SOURCE EXTRACT:
____________

The Wainwright Bisons are a junior "B" ice hockey team based in Wainwright, Alberta, Canada. They are members of the North Eastern Alberta Junior B Hockey League (NEAJBHL). They play their home games at Peace Memorial Multiplex.

History
Since the 1990–91 season the Wainwright Bison have three league championships winning in the 2001, 2016 and 2017 playoffs.  The victory advanced the Bison to the Russ Barnes Trophy championships which is the Alberta Provincial Jr. B Championships featuring eight teams.  The Heritage and Capital Hockey leagues qualify their playoff champion and playoff finalist, while the Calgary Jr. B, North West, and the North East Hockey leagues send just their playoff champions.  The final team is the team selected to host the tournament event.

In 2013, Wainwright was the Russ Barnes host and as such participated in their second Provincial Championship. In 2016, the Bisons advanced to the Provincial Championship but as the league champion.  In 2017, the team won the league championship to advance and win the Russ Barnes Trophy and advanced to the Keystone Cup. Here they won the Western Canadian Junior B Championship with an overtime win in the final game.

____________

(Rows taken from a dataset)
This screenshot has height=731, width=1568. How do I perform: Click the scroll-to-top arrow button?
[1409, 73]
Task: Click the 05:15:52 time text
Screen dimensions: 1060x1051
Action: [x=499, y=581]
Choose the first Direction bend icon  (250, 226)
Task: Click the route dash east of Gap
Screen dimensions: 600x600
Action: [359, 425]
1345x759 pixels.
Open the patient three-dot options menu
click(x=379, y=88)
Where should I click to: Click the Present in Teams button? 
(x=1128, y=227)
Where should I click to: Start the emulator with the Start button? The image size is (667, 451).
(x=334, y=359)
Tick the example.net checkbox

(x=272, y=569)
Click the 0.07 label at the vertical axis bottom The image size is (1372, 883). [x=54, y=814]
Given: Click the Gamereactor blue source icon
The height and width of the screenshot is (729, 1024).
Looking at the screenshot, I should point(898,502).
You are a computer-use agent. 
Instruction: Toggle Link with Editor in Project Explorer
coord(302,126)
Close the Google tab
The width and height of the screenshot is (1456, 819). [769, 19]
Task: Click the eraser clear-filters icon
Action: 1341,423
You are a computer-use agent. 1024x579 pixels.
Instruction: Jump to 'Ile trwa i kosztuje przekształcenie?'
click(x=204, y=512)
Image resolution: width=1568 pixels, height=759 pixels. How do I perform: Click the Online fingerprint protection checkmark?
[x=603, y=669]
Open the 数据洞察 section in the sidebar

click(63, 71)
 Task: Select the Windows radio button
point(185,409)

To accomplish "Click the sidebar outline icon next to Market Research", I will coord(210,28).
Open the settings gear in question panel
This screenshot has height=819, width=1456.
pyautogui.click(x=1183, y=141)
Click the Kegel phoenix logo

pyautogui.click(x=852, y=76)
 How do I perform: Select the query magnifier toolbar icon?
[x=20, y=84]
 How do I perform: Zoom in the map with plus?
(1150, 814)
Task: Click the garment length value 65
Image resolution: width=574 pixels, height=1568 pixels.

____________

YOUR TASK:
Transcribe the passage on the Wainwright Bisons, starting at "The Wainwright Bisons" and ending at "the tournament event.". These records are separate from the passage on the Wainwright Bisons.

EXERCISE SOLUTION:
The Wainwright Bisons are a junior "B" ice hockey team based in Wainwright, Alberta, Canada. They are members of the North Eastern Alberta Junior B Hockey League (NEAJBHL). They play their home games at Peace Memorial Multiplex.

History
Since the 1990–91 season the Wainwright Bison have three league championships winning in the 2001, 2016 and 2017 playoffs.  The victory advanced the Bison to the Russ Barnes Trophy championships which is the Alberta Provincial Jr. B Championships featuring eight teams.  The Heritage and Capital Hockey leagues qualify their playoff champion and playoff finalist, while the Calgary Jr. B, North West, and the North East Hockey leagues send just their playoff champions.  The final team is the team selected to host the tournament event.